- _WORK REQUEST_: Each of the following records is to be output exactly.
START RECORDS PROVIDED
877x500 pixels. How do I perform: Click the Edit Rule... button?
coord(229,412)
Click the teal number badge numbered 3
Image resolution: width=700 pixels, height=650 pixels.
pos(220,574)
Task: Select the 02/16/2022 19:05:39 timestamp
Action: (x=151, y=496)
END RECORDS PROVIDED
- _RESPONSE TO THE EXERCISE_:
877x500 pixels. How do I perform: Click the Edit Rule... button?
coord(229,412)
Click the teal number badge numbered 3
Image resolution: width=700 pixels, height=650 pixels.
pos(220,574)
Task: Select the 02/16/2022 19:05:39 timestamp
Action: (x=151, y=496)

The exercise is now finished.